Giving Real Estate as a Way to Defer Capital Gains Taxes
Introduction
Many people aim to build and keep their riches for future generations. Gifting of real estate is one viable means to this end. Families can establish a stable financial footing by passing on real estate holdings to subsequent generations. Nonetheless, it is crucial to comprehend the tax implications, especially the capital gains tax. This blog will discuss strategies for reducing or eliminating the impact of capital gains tax on the transfer of property between generations.
Capital Gains Tax: What You Need to Know
The sale of any asset, including real estate, results in capital gains, which are subject to taxation. A capital gains tax may be due on any increase in value of a donated asset because it is treated as a transfer of ownership. The amount of tax due is determined by subtracting the property's current market worth from the donor's original investment in it.

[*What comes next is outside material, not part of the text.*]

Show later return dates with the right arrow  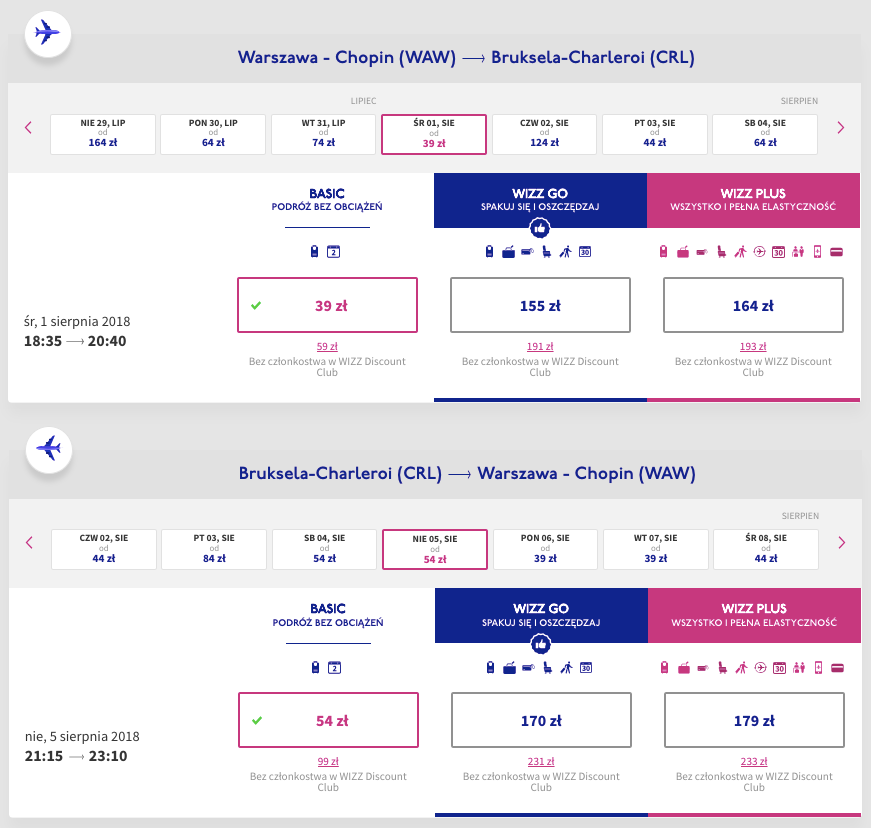click(840, 543)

Making Use of the Gift Tax Annual Exclusion
Each year, people are allowed to make tax-free gifts up to the annual gift tax exclusion amount. The exclusion will be $15,000 per beneficiary as of 2023. You can avoid paying any capital gains tax if the value of the property you gift is at or below the exclusion amount. One option for avoiding the annual restriction is to make smaller gifts over a longer period of time.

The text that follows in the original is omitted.